During an interview on 10/31/2022 at 9:50 AM R21 was supine in bed still in hospital gown. The gown had stains around the neckline and a towel was tucked under it at resident's left chest.
During an observation and interview on 10/31/2022 at 2:29 PM R21 was in bed watching television wearing a hospital gown that was stained and malodorous with a towel tucked under it at his left chest. Resident's sheets and pillowcase were stained with various colors of dried substances.
During an observation on 11/1/2022 at 8:30 AM R21 was awake in bed wearing same stained and odorous gown as seen on 10/30/22 and 10/31/22. Gown identifiable by the stains and washcloth tucked under front of gown on resident's left chest.
During an observation on 10/30/22 at 9:56 AM R23's bedside table and floor had a dried sticky substance covering them.

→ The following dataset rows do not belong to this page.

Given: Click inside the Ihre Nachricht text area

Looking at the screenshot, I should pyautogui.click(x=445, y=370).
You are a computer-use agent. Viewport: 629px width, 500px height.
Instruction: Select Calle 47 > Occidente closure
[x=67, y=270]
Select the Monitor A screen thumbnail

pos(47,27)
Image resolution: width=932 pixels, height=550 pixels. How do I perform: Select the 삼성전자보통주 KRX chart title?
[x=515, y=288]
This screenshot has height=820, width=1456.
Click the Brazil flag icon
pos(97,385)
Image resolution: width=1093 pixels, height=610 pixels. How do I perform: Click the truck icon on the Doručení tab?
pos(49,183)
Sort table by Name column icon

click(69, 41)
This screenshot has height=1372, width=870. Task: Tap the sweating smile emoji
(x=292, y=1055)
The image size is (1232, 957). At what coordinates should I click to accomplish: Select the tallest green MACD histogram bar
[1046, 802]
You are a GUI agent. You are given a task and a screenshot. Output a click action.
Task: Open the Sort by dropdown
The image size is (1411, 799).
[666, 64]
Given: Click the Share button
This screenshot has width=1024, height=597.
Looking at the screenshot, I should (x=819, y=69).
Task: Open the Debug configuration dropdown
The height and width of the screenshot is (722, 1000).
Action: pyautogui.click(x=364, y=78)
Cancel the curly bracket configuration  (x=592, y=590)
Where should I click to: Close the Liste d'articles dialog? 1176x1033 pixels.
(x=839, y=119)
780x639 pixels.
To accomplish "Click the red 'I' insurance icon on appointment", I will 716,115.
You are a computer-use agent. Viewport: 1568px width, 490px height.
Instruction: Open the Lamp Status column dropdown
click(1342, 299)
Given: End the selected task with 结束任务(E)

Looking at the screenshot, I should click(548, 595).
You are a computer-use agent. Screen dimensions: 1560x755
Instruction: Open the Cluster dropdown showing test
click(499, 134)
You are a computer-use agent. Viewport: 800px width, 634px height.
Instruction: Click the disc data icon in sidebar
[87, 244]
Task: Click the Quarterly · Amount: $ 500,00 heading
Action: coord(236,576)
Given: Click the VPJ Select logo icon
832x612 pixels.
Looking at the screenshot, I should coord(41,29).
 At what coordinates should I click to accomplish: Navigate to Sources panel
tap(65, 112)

The window blinds had missing panels. Two window panels on the chair next to bed with two panels on the floor in front of window. Paint was peeling and missing from her dresser where her television sat.
During an observation and interview on 10/31/2022 at 9:58 AM, R23 had four panels missing from her window blinds: two of them on a chair next to her bed and two of them on the floor in front of the window. The paint on her dresser where the resident's television sat, had missing and chipped paint. The bedside table in front of the resident had a sticky substance covering it. Resident stated, I think this is untidy. I have to look at it all day.
During an observation on 10/31/2022 at 2:40 PM R23's room had 4 missing panels from her window shade. Two panels were on the chair next to her bed and two panels were on the floor in front of the window. Paint was peeling and chipped on dresser drawers.
During an observation on 11/1/2022 at 8:25 AM R23's room had 4 missing panels from her window shade. Two panels were on the chair next to her bed and two panels were on the floor in front of the window. Paint was peeling and chipped on dresser drawers.
During an observation on 10/31/2022 at 8:50 AM R32 window blind was missing multiple panels.
During an observation on 10/3/1022 at 10:14 AM R51's wheelchair had dried substances splattered over the seat, back, and arms of wheelchair. The back rest of the wheelchair had rips in the seams that went around the handles where it would support the resident's head.